Work to be completed: Give the part of the data that opens with the line containing "Image resolution: width=1456 pixels, height=823" and runs through the end of the data as a JSON list of strings, one string per line, with blank lines left out.

Materials provided:
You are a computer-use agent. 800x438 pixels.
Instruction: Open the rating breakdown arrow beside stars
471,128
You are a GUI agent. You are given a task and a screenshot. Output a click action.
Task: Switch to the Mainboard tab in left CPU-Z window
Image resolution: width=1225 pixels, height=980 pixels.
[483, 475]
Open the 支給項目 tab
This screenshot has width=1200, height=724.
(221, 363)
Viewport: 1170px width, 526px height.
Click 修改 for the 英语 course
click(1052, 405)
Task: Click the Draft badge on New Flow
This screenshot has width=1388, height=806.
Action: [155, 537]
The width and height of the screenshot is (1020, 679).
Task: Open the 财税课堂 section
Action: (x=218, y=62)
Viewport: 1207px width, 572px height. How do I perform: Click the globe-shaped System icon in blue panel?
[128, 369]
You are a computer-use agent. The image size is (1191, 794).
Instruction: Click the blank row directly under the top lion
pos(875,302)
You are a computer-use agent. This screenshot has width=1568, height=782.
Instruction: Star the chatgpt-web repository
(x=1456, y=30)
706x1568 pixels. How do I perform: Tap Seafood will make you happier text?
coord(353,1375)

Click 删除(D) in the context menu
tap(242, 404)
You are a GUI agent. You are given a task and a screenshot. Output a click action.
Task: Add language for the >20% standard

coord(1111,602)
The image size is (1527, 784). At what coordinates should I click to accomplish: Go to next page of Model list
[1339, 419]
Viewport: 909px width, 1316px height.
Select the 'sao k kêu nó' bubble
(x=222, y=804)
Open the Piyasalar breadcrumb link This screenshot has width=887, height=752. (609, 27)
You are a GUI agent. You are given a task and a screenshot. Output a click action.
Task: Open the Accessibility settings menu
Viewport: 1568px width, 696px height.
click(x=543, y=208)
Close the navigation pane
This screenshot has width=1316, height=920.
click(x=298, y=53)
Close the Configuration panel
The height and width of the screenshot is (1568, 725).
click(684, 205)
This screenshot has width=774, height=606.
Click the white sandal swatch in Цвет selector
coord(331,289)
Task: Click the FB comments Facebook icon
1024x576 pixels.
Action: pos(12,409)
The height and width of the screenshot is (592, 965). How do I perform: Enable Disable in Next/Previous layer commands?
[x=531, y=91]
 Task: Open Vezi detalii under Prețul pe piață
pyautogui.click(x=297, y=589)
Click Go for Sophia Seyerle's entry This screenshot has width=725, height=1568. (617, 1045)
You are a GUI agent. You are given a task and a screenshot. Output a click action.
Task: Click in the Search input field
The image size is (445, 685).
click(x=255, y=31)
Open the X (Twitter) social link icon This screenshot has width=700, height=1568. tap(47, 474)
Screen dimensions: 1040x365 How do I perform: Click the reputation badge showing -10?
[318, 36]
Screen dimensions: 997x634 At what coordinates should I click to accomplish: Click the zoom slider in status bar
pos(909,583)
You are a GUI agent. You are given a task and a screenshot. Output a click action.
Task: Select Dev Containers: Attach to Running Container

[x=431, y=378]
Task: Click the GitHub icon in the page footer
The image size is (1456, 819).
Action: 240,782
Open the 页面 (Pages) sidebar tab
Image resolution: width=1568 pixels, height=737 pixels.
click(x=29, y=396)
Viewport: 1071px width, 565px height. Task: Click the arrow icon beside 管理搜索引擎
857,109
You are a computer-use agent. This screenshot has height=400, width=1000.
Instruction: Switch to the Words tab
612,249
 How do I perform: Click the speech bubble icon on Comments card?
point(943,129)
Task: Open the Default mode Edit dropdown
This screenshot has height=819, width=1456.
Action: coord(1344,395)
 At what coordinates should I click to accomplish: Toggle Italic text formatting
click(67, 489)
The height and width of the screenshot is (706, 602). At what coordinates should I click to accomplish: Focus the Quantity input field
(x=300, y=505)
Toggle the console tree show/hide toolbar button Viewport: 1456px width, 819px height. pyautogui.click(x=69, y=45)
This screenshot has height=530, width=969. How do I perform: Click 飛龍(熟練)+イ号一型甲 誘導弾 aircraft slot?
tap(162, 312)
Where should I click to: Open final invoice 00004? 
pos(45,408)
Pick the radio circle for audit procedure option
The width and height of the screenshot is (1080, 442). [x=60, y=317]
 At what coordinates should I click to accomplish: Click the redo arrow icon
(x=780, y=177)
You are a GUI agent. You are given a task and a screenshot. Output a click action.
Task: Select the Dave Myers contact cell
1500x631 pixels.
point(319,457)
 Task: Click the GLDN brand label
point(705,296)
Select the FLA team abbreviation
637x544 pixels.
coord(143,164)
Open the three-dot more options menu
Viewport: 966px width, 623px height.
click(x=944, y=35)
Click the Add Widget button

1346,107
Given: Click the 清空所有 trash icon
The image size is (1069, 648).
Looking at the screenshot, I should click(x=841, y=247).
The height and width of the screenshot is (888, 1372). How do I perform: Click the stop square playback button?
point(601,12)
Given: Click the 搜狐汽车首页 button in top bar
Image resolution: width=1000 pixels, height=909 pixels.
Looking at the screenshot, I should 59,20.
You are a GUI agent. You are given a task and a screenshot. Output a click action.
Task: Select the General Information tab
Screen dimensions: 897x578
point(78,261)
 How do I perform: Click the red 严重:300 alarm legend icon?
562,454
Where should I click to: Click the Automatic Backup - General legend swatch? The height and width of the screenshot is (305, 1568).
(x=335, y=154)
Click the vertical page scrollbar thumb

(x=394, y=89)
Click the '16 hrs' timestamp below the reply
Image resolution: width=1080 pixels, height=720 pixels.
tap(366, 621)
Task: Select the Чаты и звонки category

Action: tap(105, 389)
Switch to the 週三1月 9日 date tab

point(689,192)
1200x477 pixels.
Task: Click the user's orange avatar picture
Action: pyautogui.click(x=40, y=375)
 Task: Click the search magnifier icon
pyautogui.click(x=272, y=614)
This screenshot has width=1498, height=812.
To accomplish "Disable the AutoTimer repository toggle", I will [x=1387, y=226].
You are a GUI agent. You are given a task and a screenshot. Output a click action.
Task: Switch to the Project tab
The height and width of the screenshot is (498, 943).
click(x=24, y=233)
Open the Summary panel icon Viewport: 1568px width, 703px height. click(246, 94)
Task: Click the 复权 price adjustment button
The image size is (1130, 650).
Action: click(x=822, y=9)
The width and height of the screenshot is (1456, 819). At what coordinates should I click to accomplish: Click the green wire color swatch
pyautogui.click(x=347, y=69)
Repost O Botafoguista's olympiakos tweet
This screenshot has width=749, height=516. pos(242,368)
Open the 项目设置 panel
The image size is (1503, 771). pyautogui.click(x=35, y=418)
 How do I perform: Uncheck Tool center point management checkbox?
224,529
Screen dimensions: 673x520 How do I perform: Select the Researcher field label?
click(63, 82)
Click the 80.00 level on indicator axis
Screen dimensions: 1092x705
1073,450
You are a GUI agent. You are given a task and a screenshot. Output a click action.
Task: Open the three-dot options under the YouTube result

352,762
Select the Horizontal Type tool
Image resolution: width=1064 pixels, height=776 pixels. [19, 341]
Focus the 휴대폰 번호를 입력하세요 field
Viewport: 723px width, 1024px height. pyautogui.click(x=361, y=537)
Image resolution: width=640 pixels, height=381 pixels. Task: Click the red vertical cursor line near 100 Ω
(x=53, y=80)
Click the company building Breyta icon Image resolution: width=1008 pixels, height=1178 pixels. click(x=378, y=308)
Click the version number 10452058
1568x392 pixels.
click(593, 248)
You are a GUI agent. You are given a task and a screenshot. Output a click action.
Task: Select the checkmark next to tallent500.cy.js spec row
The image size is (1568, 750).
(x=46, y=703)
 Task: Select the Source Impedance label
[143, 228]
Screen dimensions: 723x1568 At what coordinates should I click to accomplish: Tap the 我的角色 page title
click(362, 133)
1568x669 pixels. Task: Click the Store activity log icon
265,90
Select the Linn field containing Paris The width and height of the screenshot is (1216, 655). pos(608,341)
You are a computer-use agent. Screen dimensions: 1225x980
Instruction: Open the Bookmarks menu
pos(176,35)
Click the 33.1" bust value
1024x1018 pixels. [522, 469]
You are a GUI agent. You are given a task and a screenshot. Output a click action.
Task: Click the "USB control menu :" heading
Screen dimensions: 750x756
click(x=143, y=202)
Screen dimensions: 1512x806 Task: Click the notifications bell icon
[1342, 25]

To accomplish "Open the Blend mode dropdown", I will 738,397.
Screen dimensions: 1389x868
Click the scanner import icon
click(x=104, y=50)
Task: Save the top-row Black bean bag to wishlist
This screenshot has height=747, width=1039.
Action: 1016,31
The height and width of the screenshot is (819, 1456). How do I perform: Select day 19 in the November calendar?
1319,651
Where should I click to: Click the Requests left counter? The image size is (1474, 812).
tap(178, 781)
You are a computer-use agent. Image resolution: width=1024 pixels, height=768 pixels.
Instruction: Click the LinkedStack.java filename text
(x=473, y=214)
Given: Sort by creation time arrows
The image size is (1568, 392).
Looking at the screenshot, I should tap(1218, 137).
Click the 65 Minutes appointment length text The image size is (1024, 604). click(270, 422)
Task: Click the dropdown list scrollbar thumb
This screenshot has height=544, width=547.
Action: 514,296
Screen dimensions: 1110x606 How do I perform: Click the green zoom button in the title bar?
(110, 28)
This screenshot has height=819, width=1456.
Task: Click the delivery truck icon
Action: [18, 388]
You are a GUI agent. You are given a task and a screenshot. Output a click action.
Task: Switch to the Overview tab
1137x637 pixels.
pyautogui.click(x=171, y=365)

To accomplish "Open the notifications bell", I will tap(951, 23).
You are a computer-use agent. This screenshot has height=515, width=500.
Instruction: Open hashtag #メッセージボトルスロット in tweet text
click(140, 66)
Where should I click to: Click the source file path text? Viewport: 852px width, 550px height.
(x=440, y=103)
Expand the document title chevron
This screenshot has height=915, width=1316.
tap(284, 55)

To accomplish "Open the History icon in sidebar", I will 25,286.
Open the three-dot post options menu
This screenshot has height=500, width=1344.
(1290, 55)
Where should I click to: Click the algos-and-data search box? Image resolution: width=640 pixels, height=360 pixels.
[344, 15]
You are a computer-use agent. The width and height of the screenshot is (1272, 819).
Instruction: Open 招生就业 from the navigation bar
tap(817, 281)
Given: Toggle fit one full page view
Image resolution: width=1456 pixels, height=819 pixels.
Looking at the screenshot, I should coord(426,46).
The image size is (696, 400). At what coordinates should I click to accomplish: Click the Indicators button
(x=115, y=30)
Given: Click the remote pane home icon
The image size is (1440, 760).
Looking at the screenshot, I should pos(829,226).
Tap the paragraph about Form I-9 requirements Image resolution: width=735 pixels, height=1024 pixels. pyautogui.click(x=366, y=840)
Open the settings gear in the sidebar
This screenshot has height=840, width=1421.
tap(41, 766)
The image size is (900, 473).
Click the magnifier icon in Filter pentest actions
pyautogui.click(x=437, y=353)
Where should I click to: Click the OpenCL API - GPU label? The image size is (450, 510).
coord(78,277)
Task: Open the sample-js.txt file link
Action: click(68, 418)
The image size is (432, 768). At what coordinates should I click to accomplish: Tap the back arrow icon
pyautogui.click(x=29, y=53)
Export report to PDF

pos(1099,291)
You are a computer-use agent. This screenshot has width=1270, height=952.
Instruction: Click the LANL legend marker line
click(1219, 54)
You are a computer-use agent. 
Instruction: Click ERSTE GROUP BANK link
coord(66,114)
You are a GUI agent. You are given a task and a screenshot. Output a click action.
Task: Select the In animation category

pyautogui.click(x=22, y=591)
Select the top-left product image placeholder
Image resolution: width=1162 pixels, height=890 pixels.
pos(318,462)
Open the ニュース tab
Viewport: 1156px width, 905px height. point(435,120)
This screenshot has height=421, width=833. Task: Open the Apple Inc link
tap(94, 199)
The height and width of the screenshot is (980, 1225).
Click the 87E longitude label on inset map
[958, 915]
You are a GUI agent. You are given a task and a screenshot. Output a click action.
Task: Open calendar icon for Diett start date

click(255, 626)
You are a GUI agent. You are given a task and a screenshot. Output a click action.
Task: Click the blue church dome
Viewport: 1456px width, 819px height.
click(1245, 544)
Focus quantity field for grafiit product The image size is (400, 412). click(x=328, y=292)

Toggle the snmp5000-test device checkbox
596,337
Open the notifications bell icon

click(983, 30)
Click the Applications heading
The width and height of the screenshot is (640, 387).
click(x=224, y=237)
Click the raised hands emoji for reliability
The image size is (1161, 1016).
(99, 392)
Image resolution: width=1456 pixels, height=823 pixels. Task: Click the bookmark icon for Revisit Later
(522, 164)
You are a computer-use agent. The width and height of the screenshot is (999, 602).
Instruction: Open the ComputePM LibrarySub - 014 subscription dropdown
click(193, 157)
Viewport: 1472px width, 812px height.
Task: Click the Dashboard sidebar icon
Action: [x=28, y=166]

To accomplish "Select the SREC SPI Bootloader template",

Task answer:
[
  "Image resolution: width=1456 pixels, height=823 pixels. Task: Click the bookmark icon for Revisit Later",
  "(522, 164)",
  "You are a computer-use agent. The width and height of the screenshot is (999, 602).",
  "Instruction: Open the ComputePM LibrarySub - 014 subscription dropdown",
  "click(193, 157)",
  "Viewport: 1472px width, 812px height.",
  "Task: Click the Dashboard sidebar icon",
  "Action: [x=28, y=166]",
  "To accomplish \"Select the SREC SPI Bootloader template\","
]